Ci sarebbe un errore umano, almeno secondo le ricostruzioni ottenute fino a questo momento, dietro il disastro del volo QZ8501 dell'AirAsia precipitato nel mar di Giava il 28 dicembre scorso con 162 persone a bordo. Esclusa quindi l'ipotesi terrorismo. È quanto affermano gli investigatori indonesiani che hanno analizzato i dati del voice recorder, il registratore delle conversazioni in cabina di pilotaggio, recuperato dai rottami del velivolo. Secondo quanto riferito alla Bbc da Andreas Hananto, uno degli investigatori della Commissione che sta indagando sull’incidente, l’aereo potrebbe essere precipitato a causa di una manovra fuori protocollo effettuata, forse, per sfuggire al maltempo. Gli investigatori, ha affermato Hananto, hanno ascoltato le due ore di registrazione contenute nel dispositivo e hanno rilevato l’assenza di “voci minacciose” a bordo dell’aereo. La registrazione sembra invece indicare che il pilota era troppo impegnato nel tentativo di riprendere il controllo del velivolo per inviare un messaggio di pericolo.

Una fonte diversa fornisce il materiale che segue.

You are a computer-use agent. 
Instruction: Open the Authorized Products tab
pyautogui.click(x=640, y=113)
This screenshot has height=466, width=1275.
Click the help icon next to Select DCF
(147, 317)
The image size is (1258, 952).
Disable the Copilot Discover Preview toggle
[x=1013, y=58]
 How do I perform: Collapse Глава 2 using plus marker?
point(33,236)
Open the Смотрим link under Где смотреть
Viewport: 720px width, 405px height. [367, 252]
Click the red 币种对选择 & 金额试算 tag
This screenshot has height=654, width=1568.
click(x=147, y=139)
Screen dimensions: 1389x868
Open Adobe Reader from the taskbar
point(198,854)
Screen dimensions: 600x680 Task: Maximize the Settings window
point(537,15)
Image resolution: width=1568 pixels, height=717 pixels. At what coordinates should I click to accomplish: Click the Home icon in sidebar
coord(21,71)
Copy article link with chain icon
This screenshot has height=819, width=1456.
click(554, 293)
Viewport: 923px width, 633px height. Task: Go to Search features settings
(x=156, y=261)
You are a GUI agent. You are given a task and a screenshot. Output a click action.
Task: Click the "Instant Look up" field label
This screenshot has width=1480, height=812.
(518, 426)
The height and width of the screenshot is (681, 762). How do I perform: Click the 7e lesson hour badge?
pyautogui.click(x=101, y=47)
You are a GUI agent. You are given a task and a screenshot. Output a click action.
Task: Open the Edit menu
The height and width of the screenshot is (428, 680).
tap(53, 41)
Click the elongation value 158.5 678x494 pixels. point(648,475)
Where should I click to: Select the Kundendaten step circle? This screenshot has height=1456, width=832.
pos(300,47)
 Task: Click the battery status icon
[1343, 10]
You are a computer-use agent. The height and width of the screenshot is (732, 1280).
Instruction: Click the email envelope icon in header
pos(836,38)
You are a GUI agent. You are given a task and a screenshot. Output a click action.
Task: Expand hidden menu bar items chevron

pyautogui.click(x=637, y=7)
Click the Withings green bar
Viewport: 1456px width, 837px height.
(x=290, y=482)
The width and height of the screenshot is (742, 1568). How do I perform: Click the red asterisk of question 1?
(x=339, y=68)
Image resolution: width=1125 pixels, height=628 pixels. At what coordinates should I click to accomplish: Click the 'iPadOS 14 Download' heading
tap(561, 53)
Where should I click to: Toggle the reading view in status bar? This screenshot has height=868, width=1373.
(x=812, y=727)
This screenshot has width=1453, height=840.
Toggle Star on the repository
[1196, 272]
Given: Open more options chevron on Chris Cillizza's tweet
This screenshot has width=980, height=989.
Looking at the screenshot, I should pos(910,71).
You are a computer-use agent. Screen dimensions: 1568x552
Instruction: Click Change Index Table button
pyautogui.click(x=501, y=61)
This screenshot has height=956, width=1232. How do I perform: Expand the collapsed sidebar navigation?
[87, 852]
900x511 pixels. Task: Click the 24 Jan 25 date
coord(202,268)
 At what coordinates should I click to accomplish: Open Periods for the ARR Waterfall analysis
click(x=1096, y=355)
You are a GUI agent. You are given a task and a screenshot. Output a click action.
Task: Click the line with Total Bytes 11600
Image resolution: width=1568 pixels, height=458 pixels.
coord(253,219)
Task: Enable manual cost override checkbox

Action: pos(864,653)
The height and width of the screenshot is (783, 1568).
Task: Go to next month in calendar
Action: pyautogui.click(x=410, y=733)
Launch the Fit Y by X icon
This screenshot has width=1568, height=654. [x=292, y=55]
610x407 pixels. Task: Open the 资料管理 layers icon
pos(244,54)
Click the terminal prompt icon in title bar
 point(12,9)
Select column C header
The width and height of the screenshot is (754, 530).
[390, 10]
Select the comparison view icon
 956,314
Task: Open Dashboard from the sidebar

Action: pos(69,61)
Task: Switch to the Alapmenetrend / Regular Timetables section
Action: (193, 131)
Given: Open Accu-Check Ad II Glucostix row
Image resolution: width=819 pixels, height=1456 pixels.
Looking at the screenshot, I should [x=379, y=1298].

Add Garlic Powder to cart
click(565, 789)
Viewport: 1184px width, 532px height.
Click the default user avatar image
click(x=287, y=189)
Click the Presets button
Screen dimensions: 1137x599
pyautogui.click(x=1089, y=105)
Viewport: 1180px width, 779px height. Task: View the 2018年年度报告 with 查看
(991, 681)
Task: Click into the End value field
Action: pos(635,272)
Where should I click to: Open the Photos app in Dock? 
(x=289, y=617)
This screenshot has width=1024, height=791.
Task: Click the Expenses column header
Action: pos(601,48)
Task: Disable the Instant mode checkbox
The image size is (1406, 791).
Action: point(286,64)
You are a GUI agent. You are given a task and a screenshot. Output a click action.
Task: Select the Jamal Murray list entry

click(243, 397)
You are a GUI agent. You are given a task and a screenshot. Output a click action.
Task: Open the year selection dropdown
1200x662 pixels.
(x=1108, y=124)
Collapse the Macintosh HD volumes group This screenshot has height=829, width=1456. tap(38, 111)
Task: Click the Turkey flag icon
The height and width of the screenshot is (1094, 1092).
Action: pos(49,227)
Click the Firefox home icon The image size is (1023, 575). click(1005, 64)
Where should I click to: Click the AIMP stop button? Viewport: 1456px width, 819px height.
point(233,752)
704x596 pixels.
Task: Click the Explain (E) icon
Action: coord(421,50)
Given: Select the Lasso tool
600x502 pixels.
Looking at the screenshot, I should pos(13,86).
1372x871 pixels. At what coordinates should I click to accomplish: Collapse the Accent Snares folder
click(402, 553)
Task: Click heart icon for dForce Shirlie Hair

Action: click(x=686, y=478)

Il disastro dell’aereo malese causato da una manovra sbagliata
Durante un’audizione parlamentare è arrivata la conferma dal ministro dei Trasporti indonesiano, Ignasius Jonan, che ha riferito che “il disastro dell’Airbus AirAsia potrebbe essere stato causato da una manovra sbagliata”. Secondo i dati raccolti nelle scatole nere e quelli registrati dai radar, l’aereo della compagnia low cost malese sarebbe salito di quota a una velocità eccessiva. Lo stallo improvviso avrebbe poi provocato l’esplosione dei motori. Il ministro indonesiano ha spiegato che il velivolo è salito a una velocità di 6 mila piedi al minuto (1.828 metri), ben oltre le sue capacità strutturali: “Nessun aereo passeggeri o caccia militare tenterebbe una simile manovra – ha spiegato -. La normale velocità di ascensione di un velivolo commerciale si aggira tra i 1.000 e i 2.000 piedi al minuto, il mezzo non è progettato per salire di quota così velocemente”. Tutte le 162 persone a bordo del volo dell’AirAsia decollato da Surabaya, in Indonesia, e diretto a Singapore, sono morte nell’incidente.